* Work to be completed *
Where the line with "Blogs (326, 15)" appears below, start writing out lines exactly, and finish with the line with "Giới thiệu (729, 62)", which is included; write out nothing else.

* Records *
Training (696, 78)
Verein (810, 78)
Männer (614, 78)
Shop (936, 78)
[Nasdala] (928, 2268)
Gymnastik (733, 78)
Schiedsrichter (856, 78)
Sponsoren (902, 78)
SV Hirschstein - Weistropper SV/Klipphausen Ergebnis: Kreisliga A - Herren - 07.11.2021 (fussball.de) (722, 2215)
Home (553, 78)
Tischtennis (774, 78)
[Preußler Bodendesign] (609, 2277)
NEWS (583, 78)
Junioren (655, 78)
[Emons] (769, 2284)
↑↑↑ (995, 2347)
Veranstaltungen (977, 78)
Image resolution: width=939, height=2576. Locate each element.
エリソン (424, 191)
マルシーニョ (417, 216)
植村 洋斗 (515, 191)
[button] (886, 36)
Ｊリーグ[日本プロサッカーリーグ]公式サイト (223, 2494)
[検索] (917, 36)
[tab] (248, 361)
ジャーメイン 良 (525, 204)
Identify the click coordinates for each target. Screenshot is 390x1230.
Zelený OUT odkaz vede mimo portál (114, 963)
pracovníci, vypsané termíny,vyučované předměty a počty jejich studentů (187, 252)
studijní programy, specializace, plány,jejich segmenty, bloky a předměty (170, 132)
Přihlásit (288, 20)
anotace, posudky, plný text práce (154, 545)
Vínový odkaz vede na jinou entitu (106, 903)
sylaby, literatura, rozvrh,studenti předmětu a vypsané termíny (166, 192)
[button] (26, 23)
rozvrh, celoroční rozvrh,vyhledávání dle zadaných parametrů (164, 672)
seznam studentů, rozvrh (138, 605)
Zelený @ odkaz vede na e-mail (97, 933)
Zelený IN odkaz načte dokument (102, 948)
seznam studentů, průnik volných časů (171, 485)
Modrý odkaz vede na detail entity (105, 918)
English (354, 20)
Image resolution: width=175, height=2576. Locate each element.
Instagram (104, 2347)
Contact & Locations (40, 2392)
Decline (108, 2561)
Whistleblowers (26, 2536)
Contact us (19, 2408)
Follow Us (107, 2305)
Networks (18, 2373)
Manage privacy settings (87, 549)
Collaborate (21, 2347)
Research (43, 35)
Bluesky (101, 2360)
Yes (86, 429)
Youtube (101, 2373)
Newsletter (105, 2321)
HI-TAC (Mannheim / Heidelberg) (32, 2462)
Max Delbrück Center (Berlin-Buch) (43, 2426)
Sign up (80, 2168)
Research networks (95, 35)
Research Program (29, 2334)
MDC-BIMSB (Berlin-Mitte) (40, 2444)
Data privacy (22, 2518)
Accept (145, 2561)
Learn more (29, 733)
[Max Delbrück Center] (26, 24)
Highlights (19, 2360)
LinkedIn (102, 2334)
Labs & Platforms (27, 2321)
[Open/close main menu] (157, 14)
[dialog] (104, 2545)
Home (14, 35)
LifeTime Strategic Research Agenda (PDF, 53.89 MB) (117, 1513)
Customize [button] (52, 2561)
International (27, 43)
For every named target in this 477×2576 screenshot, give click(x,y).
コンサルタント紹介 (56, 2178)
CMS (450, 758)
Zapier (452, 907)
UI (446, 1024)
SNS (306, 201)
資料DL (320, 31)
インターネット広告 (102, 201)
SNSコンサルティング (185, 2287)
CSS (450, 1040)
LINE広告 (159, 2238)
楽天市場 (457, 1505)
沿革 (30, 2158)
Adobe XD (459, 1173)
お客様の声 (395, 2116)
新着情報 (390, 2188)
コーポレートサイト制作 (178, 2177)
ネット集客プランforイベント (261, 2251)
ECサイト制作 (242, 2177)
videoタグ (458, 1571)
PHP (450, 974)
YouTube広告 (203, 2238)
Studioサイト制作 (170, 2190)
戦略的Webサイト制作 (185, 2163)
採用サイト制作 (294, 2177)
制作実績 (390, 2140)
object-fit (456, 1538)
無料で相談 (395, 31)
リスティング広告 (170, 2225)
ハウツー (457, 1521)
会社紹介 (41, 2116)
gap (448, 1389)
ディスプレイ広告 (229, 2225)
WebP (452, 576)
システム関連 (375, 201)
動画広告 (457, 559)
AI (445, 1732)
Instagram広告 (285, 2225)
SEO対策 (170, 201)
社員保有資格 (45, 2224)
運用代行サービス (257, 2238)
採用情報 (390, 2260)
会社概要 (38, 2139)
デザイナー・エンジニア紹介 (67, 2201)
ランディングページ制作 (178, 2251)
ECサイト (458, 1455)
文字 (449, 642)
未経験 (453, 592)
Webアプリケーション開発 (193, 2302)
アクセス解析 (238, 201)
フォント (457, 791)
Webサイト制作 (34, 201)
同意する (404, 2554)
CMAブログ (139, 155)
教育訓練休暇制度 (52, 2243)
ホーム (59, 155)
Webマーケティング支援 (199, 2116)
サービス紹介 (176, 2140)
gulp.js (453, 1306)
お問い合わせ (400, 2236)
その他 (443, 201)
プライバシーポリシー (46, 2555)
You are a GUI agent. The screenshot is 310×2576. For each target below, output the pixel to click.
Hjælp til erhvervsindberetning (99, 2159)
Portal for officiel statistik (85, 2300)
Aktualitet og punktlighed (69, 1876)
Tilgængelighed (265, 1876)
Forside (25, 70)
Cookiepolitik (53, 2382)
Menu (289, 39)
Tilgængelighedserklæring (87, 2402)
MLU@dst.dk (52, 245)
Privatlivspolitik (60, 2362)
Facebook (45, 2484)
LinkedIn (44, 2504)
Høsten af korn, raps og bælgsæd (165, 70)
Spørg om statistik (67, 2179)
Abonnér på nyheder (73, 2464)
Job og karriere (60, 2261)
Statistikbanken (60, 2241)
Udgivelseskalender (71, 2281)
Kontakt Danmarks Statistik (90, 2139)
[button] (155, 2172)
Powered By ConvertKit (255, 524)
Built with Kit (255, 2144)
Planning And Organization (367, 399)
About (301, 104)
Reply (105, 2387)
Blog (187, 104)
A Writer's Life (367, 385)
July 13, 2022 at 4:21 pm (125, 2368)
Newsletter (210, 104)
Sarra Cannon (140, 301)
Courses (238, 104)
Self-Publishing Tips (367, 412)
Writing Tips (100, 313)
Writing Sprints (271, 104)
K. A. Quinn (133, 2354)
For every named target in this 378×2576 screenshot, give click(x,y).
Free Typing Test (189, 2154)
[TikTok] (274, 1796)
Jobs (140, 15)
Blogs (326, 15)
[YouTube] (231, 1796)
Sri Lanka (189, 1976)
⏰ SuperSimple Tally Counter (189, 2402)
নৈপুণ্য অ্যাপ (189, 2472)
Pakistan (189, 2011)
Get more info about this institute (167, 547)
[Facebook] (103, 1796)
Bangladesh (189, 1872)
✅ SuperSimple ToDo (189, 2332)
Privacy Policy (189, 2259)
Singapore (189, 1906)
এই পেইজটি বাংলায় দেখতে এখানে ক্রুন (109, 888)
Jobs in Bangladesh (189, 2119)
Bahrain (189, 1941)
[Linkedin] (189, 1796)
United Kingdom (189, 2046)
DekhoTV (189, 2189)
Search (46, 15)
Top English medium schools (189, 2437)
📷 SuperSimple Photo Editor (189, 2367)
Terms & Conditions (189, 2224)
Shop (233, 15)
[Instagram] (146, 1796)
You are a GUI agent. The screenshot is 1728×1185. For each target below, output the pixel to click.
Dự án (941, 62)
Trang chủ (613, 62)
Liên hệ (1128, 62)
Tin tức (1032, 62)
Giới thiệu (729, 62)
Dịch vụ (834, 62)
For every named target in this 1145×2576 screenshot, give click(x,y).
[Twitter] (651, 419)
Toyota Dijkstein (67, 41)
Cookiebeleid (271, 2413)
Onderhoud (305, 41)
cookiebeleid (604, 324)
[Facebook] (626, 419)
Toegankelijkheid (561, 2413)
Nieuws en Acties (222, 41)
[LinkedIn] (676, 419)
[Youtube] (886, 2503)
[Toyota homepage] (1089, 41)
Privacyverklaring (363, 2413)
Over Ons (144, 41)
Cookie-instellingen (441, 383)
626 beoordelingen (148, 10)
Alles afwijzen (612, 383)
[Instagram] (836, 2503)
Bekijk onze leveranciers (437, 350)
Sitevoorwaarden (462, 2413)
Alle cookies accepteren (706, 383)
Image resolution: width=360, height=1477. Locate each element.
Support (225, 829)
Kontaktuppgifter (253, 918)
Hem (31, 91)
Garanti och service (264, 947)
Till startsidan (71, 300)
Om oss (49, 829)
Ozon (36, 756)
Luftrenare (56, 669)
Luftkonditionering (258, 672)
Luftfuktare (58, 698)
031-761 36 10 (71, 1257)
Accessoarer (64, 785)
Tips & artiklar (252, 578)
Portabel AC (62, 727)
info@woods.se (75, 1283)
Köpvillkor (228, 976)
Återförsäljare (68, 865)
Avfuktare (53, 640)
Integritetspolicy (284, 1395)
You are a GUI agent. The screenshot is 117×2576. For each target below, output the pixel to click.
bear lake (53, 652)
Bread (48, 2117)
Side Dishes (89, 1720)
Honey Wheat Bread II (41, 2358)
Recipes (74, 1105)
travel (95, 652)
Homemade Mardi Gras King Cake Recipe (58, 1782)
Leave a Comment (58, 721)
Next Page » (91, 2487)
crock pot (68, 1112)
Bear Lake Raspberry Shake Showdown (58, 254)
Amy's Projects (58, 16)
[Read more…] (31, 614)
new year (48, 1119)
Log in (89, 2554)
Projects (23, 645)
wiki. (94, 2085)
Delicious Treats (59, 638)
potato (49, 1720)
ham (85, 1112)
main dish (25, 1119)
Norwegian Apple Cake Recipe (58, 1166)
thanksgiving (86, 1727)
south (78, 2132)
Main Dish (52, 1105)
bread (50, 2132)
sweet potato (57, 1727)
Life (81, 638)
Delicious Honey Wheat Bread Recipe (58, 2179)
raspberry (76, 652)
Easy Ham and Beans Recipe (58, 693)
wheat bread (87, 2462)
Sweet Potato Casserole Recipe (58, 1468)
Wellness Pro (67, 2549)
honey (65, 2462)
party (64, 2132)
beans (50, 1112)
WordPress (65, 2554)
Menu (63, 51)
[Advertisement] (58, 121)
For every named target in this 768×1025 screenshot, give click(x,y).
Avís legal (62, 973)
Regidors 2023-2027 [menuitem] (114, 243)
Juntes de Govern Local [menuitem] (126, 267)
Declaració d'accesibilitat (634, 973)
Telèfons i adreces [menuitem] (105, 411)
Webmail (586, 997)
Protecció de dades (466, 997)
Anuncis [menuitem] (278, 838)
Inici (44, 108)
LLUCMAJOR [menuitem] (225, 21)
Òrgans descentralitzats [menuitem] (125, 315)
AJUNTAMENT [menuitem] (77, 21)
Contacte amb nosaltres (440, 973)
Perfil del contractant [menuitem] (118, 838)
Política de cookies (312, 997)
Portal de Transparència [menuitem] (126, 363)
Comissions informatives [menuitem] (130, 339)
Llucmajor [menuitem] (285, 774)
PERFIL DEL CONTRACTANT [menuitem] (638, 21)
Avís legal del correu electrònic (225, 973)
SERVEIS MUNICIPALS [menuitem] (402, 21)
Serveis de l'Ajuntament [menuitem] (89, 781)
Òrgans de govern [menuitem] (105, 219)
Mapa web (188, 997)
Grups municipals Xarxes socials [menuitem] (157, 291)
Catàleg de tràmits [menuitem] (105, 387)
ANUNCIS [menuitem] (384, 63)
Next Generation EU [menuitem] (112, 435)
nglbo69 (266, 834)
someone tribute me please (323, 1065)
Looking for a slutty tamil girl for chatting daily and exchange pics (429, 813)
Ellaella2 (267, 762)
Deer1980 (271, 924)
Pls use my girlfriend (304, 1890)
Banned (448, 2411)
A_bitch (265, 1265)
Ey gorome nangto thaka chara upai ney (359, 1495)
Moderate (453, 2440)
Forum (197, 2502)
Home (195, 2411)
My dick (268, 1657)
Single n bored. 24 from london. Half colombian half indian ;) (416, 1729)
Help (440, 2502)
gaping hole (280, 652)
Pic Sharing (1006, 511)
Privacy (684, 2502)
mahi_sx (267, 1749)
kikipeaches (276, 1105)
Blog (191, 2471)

* Task response *
Blogs (326, 15)
[YouTube] (231, 1796)
Sri Lanka (189, 1976)
⏰ SuperSimple Tally Counter (189, 2402)
নৈপুণ্য অ্যাপ (189, 2472)
Pakistan (189, 2011)
Get more info about this institute (167, 547)
[Facebook] (103, 1796)
Bangladesh (189, 1872)
✅ SuperSimple ToDo (189, 2332)
Privacy Policy (189, 2259)
Singapore (189, 1906)
এই পেইজটি বাংলায় দেখতে এখানে ক্রুন (109, 888)
Jobs in Bangladesh (189, 2119)
Bahrain (189, 1941)
[Linkedin] (189, 1796)
United Kingdom (189, 2046)
DekhoTV (189, 2189)
Search (46, 15)
Top English medium schools (189, 2437)
📷 SuperSimple Photo Editor (189, 2367)
Terms & Conditions (189, 2224)
Shop (233, 15)
[Instagram] (146, 1796)
You are a GUI agent. The screenshot is 1728×1185. For each target below, output the pixel to click.
Dự án (941, 62)
Trang chủ (613, 62)
Liên hệ (1128, 62)
Tin tức (1032, 62)
Giới thiệu (729, 62)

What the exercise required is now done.